Determination of the effect of SNVs/Indels on genes, transcripts, and protein sequence, as well as regulatory regions, using Ensembl Variant Effect Predictor (VEP):
PolyPhen predicts possible impact of an amino acid substitution on the structure and function of a protein using straightforward physical and comparative considerations.
A flag indicating if the transcript is the canonical transcript for the gene is added.
Allele number from VCF input is identified.
Affected exon and intron numbering is added.
HGVS nomenclature based on Ensembl stable identifiers is added.
Upstream variant consequences are determined if the upstream (5') distance between a variant and a transcript is more than 2000 bp. Downstream variant consequences are determined if the downstream (3') distance between a variant and a transcript is more than 1000 bp.
The resulting file with raw annotated SNVs/Indels in TSV format can be downloaded in the "Result files" section in the "Annotate Germline SNVs/Indels" task details ("Download Raw annotated TSV"). You can also open it in Google Sheets.
Files with annotated SNVs/Indels (all variants and filtered variants) without duplicates in TSV format can be downloaded in the same section ("Download All variants TSV" and "Download Filtered variants TSV", respectively). You can also open them in Google Sheets. The same files in CSV format can be downloaded from the same place ("Download All variants CSV" and "Download Filtered variants CSV").
Converting TSV results to VCF.
GATK FixVCFHeader replaces or fixes a VCF header.
The file is compressed into a GZIP archive using bgzip. The resulting files can be downloaded in the "Result files" section in the "Annotate Germline SNVs/Indels" task details (file with all variants: "Download All variants VCF_GZ", file with filtered variants: "Download Filtered variants VCF_GZ"). You can also open these files in the IGV browser by clicking on the "Open in IGV Browser" link.
The files are indexed using tabix. The resulting index files can be downloaded in the same section ("Download All variants VCF_TBI" and "Download Filtered variants VCF_TBI").
Calculating variants' statistic.
#
2. Store annotated variants for SNV Viewer- Saving results for display in SNV Viewer, i.e. an embedded service for viewing and analyzing variants.
- Adding information about the variant occurrence in other samples of the user.

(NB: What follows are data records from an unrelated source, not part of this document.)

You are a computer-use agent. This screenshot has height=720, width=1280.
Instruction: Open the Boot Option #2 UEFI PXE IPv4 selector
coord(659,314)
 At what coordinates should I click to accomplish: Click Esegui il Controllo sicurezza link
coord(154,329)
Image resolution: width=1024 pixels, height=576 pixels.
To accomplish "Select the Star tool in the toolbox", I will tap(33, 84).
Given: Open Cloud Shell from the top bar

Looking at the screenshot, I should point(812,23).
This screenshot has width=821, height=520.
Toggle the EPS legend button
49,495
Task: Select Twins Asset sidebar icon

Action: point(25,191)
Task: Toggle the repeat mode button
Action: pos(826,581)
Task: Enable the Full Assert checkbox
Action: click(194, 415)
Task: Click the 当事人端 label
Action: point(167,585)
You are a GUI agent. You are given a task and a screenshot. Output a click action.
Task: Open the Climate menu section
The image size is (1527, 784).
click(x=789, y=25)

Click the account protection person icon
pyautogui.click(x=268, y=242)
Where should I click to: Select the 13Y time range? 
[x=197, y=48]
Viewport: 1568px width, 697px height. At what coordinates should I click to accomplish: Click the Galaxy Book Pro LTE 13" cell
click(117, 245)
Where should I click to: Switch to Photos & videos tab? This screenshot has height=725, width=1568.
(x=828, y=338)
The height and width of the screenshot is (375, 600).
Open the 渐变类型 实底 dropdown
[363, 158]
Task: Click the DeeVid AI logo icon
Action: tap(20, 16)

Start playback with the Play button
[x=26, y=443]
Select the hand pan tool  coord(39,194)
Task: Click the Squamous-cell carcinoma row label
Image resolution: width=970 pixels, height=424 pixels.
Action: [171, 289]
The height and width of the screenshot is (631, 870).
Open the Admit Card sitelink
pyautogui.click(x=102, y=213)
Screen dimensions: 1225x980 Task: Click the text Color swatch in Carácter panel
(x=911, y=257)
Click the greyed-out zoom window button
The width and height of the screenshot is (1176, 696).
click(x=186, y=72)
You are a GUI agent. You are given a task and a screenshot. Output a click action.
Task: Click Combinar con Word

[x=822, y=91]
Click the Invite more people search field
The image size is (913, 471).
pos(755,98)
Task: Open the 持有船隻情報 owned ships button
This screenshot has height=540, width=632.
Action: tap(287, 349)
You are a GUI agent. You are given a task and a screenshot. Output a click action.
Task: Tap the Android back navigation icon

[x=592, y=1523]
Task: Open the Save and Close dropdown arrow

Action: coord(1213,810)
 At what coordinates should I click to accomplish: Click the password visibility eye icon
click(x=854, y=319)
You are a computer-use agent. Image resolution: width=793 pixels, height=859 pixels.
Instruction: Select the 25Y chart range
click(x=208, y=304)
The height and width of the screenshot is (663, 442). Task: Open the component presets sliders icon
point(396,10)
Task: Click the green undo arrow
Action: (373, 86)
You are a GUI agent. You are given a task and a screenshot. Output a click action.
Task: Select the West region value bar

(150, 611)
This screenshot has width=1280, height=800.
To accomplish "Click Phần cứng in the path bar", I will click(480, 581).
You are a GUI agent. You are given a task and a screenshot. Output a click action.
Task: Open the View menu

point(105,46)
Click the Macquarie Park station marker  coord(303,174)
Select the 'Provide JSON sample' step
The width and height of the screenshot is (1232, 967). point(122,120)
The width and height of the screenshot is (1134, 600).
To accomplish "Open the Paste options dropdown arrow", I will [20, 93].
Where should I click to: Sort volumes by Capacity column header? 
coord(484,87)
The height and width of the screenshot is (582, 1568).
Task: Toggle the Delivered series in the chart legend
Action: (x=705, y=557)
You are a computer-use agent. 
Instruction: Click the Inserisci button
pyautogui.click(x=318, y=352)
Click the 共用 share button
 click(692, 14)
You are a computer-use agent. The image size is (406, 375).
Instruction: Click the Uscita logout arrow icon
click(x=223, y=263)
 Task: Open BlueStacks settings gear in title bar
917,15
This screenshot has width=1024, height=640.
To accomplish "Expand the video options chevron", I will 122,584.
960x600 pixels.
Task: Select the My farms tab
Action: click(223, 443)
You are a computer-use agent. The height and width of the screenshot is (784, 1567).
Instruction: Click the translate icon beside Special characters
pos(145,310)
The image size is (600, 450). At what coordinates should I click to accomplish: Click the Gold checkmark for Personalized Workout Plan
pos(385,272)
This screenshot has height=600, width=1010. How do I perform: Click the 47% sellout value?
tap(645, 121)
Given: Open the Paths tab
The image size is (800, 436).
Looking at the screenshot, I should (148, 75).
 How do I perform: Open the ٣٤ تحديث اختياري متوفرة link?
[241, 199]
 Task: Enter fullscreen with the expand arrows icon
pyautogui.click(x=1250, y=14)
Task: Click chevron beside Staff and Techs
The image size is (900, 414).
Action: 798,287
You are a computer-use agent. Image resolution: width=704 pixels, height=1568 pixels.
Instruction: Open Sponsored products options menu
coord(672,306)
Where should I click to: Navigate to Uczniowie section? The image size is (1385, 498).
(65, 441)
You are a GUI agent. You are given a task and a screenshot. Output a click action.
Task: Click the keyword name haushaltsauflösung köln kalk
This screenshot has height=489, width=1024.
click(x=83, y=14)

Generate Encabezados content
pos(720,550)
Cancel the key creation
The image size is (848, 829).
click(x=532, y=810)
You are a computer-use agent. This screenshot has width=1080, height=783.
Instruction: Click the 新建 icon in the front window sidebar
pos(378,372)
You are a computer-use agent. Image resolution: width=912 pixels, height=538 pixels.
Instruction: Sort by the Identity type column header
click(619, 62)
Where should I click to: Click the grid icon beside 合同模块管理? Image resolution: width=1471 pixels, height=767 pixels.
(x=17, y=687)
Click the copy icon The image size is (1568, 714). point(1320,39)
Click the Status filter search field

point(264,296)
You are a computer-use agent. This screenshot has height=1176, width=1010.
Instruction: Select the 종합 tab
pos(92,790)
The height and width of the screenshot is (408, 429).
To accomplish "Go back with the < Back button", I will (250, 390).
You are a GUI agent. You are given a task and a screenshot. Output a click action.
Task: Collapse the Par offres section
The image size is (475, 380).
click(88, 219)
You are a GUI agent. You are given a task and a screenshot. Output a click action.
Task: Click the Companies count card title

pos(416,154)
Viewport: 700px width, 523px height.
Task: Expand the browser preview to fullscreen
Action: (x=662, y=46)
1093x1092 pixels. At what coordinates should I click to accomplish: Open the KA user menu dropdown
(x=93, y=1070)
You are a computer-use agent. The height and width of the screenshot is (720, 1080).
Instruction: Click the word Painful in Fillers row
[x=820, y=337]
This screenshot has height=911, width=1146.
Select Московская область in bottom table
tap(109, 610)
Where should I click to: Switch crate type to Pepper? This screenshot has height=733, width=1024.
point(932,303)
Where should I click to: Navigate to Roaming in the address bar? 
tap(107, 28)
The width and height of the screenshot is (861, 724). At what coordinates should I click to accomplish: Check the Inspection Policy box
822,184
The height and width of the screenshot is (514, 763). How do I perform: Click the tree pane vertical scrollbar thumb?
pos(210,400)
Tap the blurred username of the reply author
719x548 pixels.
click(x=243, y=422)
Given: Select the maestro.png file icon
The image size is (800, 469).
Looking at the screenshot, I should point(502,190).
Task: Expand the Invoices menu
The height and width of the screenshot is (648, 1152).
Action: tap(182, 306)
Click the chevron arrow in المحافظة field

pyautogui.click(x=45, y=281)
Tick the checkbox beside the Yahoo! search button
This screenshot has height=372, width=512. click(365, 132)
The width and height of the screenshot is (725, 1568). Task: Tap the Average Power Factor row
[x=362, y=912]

After the "Germline SNVs/Indels annotation" stage, the analysis can proceed with report generation.
info
If you want to add a track with germline SNVs/Indels discovered by the analysis of the sample you uploaded to Genomenal to your desktop IGV, you can do so via a link. Open the details of the necessary task ("Germline SNVs/Indels Discovery", "Perform Joint Genotyping", "Filter Germline SNVs/Indels", "Annotate Germline SNVs/Indels") and do the following:
- Right-click the variant file link (depending on the selected task, this may be the link "Download VCF_GZ", "Download Unfiltered SNPs VCF_GZ", "Download Unfiltered INDELs VCF_GZ", "Download Filtered SNPs VCF_GZ", "Download Filtered INDELs VCF_GZ", "Download Filtered SNPs/INDELs VCF_GZ", "Download Filtered SNPs/INDELs VCF_GZ", "Download All variants VCF_GZ" or "Download Filtered variants VCF_GZ") and select the "Copy link address" option.
- Upload the track via URL to your desktop IGV, as described here.
- Right-click on the download link for the index file corresponding to the annotation file ("Download VCF_TBI", "Download Unfiltered SNPs VCF_TBI", "Download Unfiltered INDELs VCF_TBI", "Download Filtered SNPs VCF_TBI", "Download Filtered INDELs VCF_TBI", "Download Filtered SNPs/INDELs VCF_TBI", "Download Filtered SNPs/INDELs VCF_TBI", "Download All variants VCF_TBI" or "Download Filtered variants VCF_TBI") and select the "Copy link address" option.
- Add the index via URL to the corresponding field in IGV.
- Click "OK". Done! The track with germline SNVs/Indels discovered in the sample is added to IGV.